Maguire and Mody’s report, GABAA R Plasticity during Pregnancy: Relevance to Postpartum Depression, in the July 2008, Neuron, provides evidence that an abnormal Gamma-aminobutyric acid (GABAA) receptor subunit in pregnant mice may be a useful model for postpartum depression.  The report describes how GABAA receptors, specifically, the delta-subunit-containing GABA receptor, are a preferred target for neurosteroids.  They designed a study to identify functional changes in these receptors during pregnancy and postpartum and then looked at possible behavioral correlates in the mice.

The control population exhibits considerable normal decrease in the expression of GABAA Receptors, which cause both tonic and phasic inhibitions during pregnancy.  These levels rebound to pre-pregnancy levels immediately postpartum.  Mice that were deficient in GABAA Receptor delta-subunits did not show appropriate regulation of GABA Receptors during pregnancy or postpartum.  They described those mice as exhibiting “depression-like and anxiety-like behaviors” during the postpartum period.   The pup survival rate per litter born to those deficient in the GABAA Receptor subunit was significantly decreased compared to controls; the pups died secondary to abnormal maternal behaviors including neglect or cannibalism by the mother. In order to try and restore the GABAA R subunit function, the deficient mice were administered a nonsedative dose of THIP (a GABAA R delta-subunit-preferring agonist).  This decreased the pup mortality significantly.

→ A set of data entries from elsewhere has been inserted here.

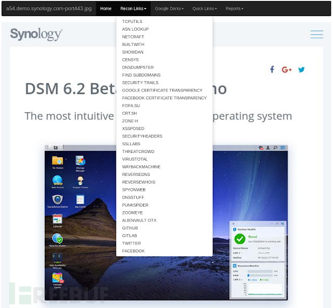333x308 pixels.
Task: Click the a54.demo.synology.com-port443.jpg title
Action: 49,8
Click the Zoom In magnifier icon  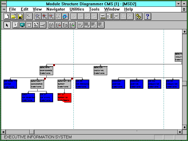pos(45,16)
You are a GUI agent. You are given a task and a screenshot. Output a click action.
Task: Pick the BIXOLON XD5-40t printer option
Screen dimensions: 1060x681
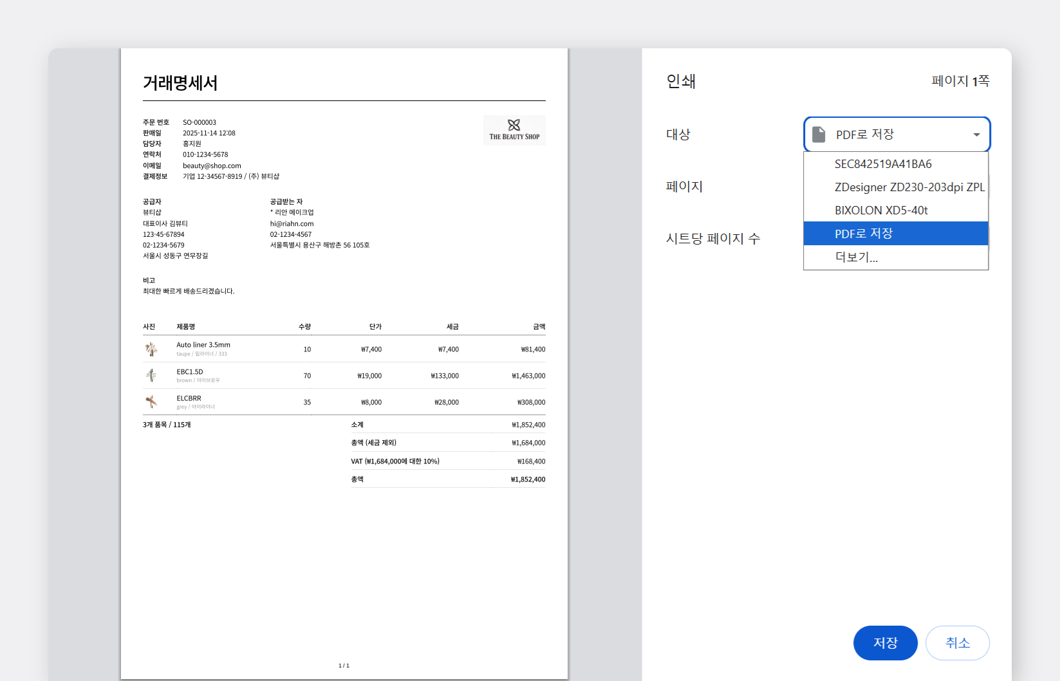pos(881,210)
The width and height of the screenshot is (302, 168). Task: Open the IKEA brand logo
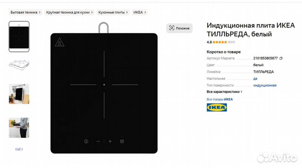tap(217, 107)
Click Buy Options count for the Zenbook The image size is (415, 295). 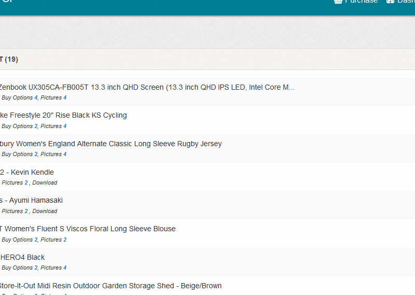pyautogui.click(x=36, y=98)
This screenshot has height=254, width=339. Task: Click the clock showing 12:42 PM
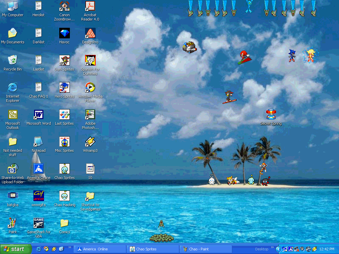coord(327,249)
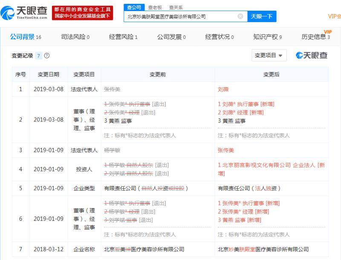
Task: Switch to the 查关系 search tab
Action: click(176, 8)
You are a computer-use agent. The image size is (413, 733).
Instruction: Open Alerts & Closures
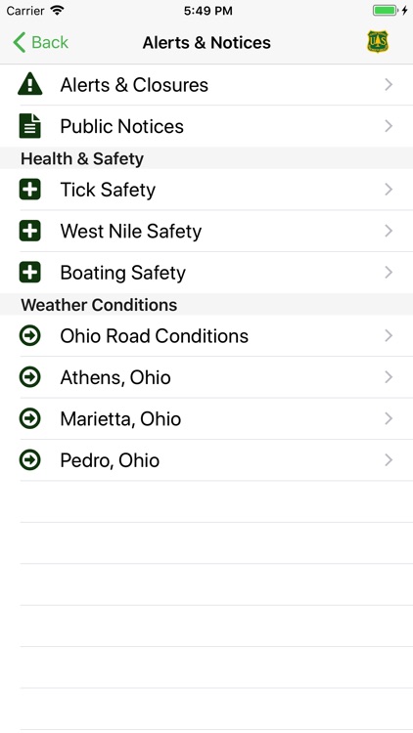pos(207,85)
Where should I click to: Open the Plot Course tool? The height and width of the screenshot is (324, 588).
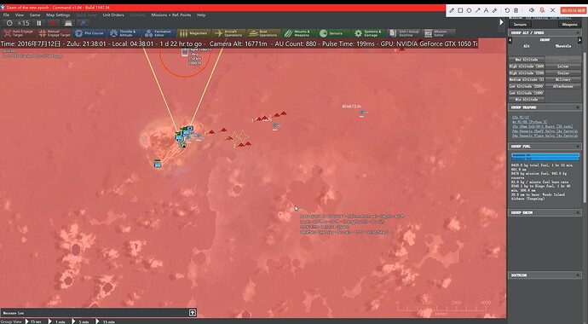pyautogui.click(x=89, y=33)
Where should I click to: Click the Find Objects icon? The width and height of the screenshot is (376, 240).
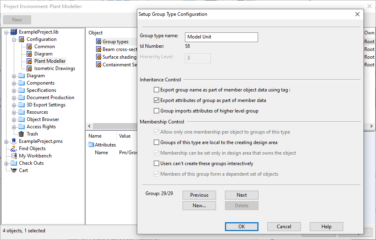[x=14, y=149]
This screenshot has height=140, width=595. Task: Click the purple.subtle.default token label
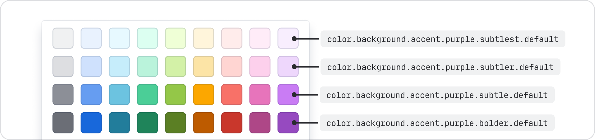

This mouse study provides a potential functional mechanism for abnormal postpartum behavior resulting from dysfunction in GABAA R regulation during pregnancy and postpartum.  The data is supported by the beneficial effect of treatment with the GABAA R agonist which alleviated the abnormal postpartum behaviors and increased pup survival in those mice that were deficient in the delta-subunit.

In an accompanying editorial, Understanding the Pathophysiology of Postpartum Depression: Implications for the Development of Novel Treatments (in the same publication of Neuron), it is suggested that this mouse model of postpartum depression has considerable clinical implications.  The author suggests future functional imaging studies to elucidate GABA and GABAA R alterations in depressed women during pregnancy and postpartum, genetic studies to identify genetic polymorphisms of the GABAA R, and treatment studies with THIP.

April Hirschberg, MD

References:

Maguire J, Mody I. GABA(A)R plasticity during pregnancy: relevance to postpartum depression. Neuron. 59(2):207-13, 2008 Jul 31.

Nemeroff CB. Understanding the pathophysiology of postpartum depression: implications for the development of novel treatments. Neuron. 59(2):185-6, 2008 Jul 31.